## What you have to do
Give the records again in full, exactly as they are.

[Start of Attachment]

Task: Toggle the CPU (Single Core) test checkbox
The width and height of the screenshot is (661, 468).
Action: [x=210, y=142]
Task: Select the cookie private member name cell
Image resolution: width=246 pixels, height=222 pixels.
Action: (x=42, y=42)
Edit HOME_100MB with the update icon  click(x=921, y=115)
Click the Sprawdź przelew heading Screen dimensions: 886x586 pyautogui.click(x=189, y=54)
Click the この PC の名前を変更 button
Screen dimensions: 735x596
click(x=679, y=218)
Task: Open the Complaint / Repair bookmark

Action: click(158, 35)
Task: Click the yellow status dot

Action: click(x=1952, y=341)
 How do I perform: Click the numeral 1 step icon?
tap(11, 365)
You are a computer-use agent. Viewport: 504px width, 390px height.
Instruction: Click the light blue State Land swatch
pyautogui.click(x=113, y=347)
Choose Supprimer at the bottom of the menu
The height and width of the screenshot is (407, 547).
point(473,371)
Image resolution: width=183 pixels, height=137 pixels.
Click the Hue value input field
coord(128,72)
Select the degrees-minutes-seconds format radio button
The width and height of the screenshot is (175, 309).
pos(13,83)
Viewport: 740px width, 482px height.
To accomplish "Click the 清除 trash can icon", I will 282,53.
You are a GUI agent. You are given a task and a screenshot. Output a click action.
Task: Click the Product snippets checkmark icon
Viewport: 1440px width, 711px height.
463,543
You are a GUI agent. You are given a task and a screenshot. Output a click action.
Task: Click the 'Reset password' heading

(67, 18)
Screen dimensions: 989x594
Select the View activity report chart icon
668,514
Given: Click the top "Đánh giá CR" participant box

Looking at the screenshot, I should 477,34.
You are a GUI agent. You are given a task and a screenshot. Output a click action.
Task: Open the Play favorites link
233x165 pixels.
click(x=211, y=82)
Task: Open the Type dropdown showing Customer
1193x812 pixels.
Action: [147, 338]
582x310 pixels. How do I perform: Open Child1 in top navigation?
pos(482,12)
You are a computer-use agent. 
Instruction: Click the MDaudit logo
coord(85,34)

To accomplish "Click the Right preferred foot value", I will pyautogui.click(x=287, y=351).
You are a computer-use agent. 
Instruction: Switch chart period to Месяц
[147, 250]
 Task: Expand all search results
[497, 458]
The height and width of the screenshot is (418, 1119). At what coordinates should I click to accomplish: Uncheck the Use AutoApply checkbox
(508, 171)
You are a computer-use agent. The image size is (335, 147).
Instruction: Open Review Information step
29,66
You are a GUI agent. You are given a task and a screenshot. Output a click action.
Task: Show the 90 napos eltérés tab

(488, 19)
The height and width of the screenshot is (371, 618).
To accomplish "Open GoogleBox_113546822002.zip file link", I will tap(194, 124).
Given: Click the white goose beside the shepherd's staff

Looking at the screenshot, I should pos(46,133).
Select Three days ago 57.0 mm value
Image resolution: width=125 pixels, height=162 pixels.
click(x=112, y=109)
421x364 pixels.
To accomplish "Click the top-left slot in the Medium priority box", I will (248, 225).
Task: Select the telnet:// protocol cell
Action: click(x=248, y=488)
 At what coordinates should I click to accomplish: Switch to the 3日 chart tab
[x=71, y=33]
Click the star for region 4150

[End of Attachment]

## Task output
Task: Toggle the CPU (Single Core) test checkbox
The width and height of the screenshot is (661, 468).
Action: [x=210, y=142]
Task: Select the cookie private member name cell
Image resolution: width=246 pixels, height=222 pixels.
Action: (x=42, y=42)
Edit HOME_100MB with the update icon  click(x=921, y=115)
Click the Sprawdź przelew heading Screen dimensions: 886x586 pyautogui.click(x=189, y=54)
Click the この PC の名前を変更 button
Screen dimensions: 735x596
click(x=679, y=218)
Task: Open the Complaint / Repair bookmark

Action: click(158, 35)
Task: Click the yellow status dot

Action: click(x=1952, y=341)
 How do I perform: Click the numeral 1 step icon?
tap(11, 365)
You are a computer-use agent. Viewport: 504px width, 390px height.
Instruction: Click the light blue State Land swatch
pyautogui.click(x=113, y=347)
Choose Supprimer at the bottom of the menu
The height and width of the screenshot is (407, 547).
point(473,371)
Image resolution: width=183 pixels, height=137 pixels.
Click the Hue value input field
coord(128,72)
Select the degrees-minutes-seconds format radio button
The width and height of the screenshot is (175, 309).
pos(13,83)
Viewport: 740px width, 482px height.
To accomplish "Click the 清除 trash can icon", I will 282,53.
You are a GUI agent. You are given a task and a screenshot. Output a click action.
Task: Click the Product snippets checkmark icon
Viewport: 1440px width, 711px height.
463,543
You are a GUI agent. You are given a task and a screenshot. Output a click action.
Task: Click the 'Reset password' heading

(67, 18)
Screen dimensions: 989x594
Select the View activity report chart icon
668,514
Given: Click the top "Đánh giá CR" participant box

Looking at the screenshot, I should 477,34.
You are a GUI agent. You are given a task and a screenshot. Output a click action.
Task: Open the Play favorites link
233x165 pixels.
click(x=211, y=82)
Task: Open the Type dropdown showing Customer
1193x812 pixels.
Action: [147, 338]
582x310 pixels. How do I perform: Open Child1 in top navigation?
pos(482,12)
You are a computer-use agent. 
Instruction: Click the MDaudit logo
coord(85,34)

To accomplish "Click the Right preferred foot value", I will pyautogui.click(x=287, y=351).
You are a computer-use agent. 
Instruction: Switch chart period to Месяц
[147, 250]
 Task: Expand all search results
[497, 458]
The height and width of the screenshot is (418, 1119). At what coordinates should I click to accomplish: Uncheck the Use AutoApply checkbox
(508, 171)
You are a computer-use agent. The image size is (335, 147).
Instruction: Open Review Information step
29,66
You are a GUI agent. You are given a task and a screenshot. Output a click action.
Task: Show the 90 napos eltérés tab

(488, 19)
The height and width of the screenshot is (371, 618).
To accomplish "Open GoogleBox_113546822002.zip file link", I will tap(194, 124).
Given: Click the white goose beside the shepherd's staff

Looking at the screenshot, I should pos(46,133).
Select Three days ago 57.0 mm value
Image resolution: width=125 pixels, height=162 pixels.
click(x=112, y=109)
421x364 pixels.
To accomplish "Click the top-left slot in the Medium priority box", I will (248, 225).
Task: Select the telnet:// protocol cell
Action: click(x=248, y=488)
 At what coordinates should I click to accomplish: Switch to the 3日 chart tab
[x=71, y=33]
Click the star for region 4150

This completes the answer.